The reception of Trump gives me some insight on the reception of myself, blown up to a huge scale. When they really got a load of him riffing and joking his way through a campaign rally, people like David Brooks and dozens of others were bewildered, unable to parse. They couldn’t distinguish the casual quips from the serious positions, couldn’t generate a plausible interpretation of the hyperbole. They diagnosed him on the basis of his verbal style as actually insane, a line that all anti-Trumpers were pushing for some time. Or, in a demonstration of their own density, people interpret him as stupid, though he’s adept verbally in ways that are incomprehensible to someone like Hillary Clinton or Al Gore, or—evidently—to an audience of the educated. Today’s educated people in our country learned how to talk by studying for the SAT exam, and aspire to the verbal skills and creativity of the machines that grade standardized tests.
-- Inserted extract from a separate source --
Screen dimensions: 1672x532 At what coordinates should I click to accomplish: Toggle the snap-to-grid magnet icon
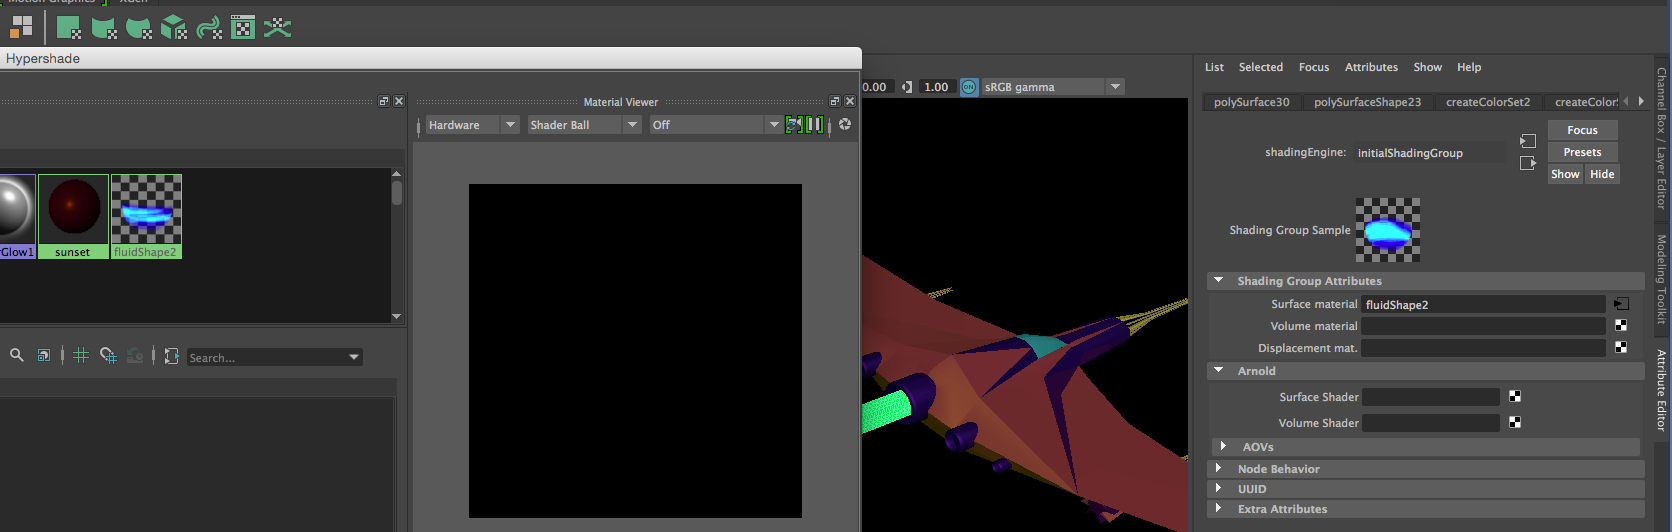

But millions of people have no trouble understanding the way Trump communicates, which they find refreshingly frank. It’s not that what Trump says is necessarily true; much of it isn’t. It’s just that his presentation of himself is infinitely more honest than that of, say, Mitt Romney or John Kerry or Joe Scarborough. I thought that the freak-out response had to fade with time, that people couldn’t possibly persist in treating every insulting Tweet aimed at Justin Trudeau or Jeff Sessions as a crisis. But it just goes right on, now including reminders from Charles Blow not to lose your outrage for a moment, because this. is. not. normal. They just have no equipment for dealing with a president who talks like a human being. Of course, not every actual human being talks like Donald Trump; we communicate in many styles. But no actual human being talks like Al Gore.

It’s possible, I’ve realized over the somewhat difficult decades, that what I may regard as a comic monologue, a clever political provocation or a playful bit of verbal transgression, will be regarded by my fellow academics or by members of the Democratic Party as incomprehensible nonsense, a symptom of insanity, or a demonstration that I’m an evil person. And, honestly, I have, in large measure, capitulated. I no longer try to treat a college classroom the way Trump treats a campaign rally. I speak more slowly, because I have to go over and edit each sentence in my head before it emerges. I think this is useless, but I find I have to live in my world somehow.

Meanwhile, I’ll keep voting against Trump and keep delighting in his verbal style and its political success. The automata are getting what they deserve, and it’s going to take something more than a phrase-producing mechanism to beat Trump in 2020, if he makes it that far without being impeached.